For a long time, I thought code switching was coat switching. I misheard the common phrase, but my version made perfect sense because when you do it – and many people of color do it regularly – you are essentially shaking off one mantle and donning another, however briefly, in order to communicate effectively with a particular audience.
People of color may do it multiple times each day as they navigate between professional and personal life in a bid to retain some of their original self and still get ahead in environments where that authentic self is deemed unfamiliar, or more precisely, less than. White people do it too. The problem appears when non-black people do it because they’re trying and failing to connect with black people in an authentic and truthful way.
We should not forget that language is a fluid construct, and while I would abhor any person who deliberately tries to use BS ebonics to connect with Black audiences, I’m not sure that we can hit AOC with that tarred brush for two reasons: her background and the fact that she did exactly what people of color do in a similar situation: she peppered her speech with little bits and pieces that helped her to connect to her audience.
From the clips I saw, she didn’t overdo it. She wasn’t trying too hard. It didn’t seem particularly forced or unnatural. Code switching – or coat switching as I like to call it – is a fact of life for people of color, and AOC is a person of color from a certain background where such speech patterns are not unfamiliar. Granted, I didn’t watch her entire speech, but from what I read, her audience didn’t react negatively. If they had, that would have been a telltale sign that she was out of order.
I’ll be the first to say that far too many high profile people in positions of influence make the mistake of trying to use ebonics, or whatever their inauthentic version of “talking black is,” in order to connect with black audiences.

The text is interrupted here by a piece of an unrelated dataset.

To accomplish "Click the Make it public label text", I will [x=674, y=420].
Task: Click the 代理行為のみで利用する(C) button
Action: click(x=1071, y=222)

That’s sad. It’s pathetic, shallow and completely unnecessary. To do so assumes that a black audience won’t understand their message if they speak in their normal cadence with their usual vocabulary. Or, more baldly, that black people are too dumb to understand normal speech that’s not sprinkled with slang, broken English or curse words. Or, that speaking that way is all that’s needed to sway us to your side of the fence. Um, no.
Based on what I saw of her speech, I think AOC slipped into a slower, drawling cadence that mimicked the pulpit rhythm she’s likely observed Reverend Sharpton and others like him – or those in her Bronx stomping ground – use. And for those who want to say oh, but she didn’t grow up in the Bronx; she grew up in Westchester County. Listen. For minorities, shuttling between two places because you’ve family and connections on the low end, but your parents moved to a new area so you could go to a better school and perhaps avoid violence or other negative influences, is not a new thing. That very situation is one reason that code switching exists, and AOC understands code switching. Look at the tweets she sent around April 6th:
“Next time you‘re told straight hair is “unprofessional” & that speaking like your parents do is “uneducated,” then you can complain about code-switching. Code switching is a tool communities learn when they’re told their voice, appearance, & mannerisms are “unprofessional.”
And:
“We see the perceived “costs” to not code-switching all the time. Can’t tell you how many young people in our community don’t have the confidence they should bc they didn’t grow up learning secondary speech. Their talents get stifled by “respectability,” despite enormous gifts.”
Make no mistake, AOC would get my serious side eye if I thought she was talking down to her black audience at Sharpton’s event. It would cast a seriously false and disrespectful light on her working class, I’m for the little guy persona. But this time I think conservatives and critics are reaching, trying a little too hard to make an issue where there isn’t one.
The whole thing seems like yet another an excuse to attack a young woman of color who is unafraid to be vocal about her beliefs, and who is gaining the oh so valuable currency that they have failed to garner – attention. AOC’s an even bigger threat if she can relate to many different audiences, but specifically the large minority populations who will hold tremendous power if compelled to cast their votes in a direction that does not suit an agenda that considers and acts in minorities’ best interests.
It’s like McWhorter said: “Public language in America is becoming less formal practically by the week, and Black English is increasingly a lingua franca among American youth. In our era, as politicians are minted whose only memories of the 20th century were formed as small children, we will hear ever more use of Black English in public, with its warm, demotic flavor.”
I may change my mind, but right now I’m gonna give AOC the benefit of the doubt because I understand code switching – and so does she – and I too have likely cast a potentially false note or two myself here and there in an effort to relate, to be heard, and to connect.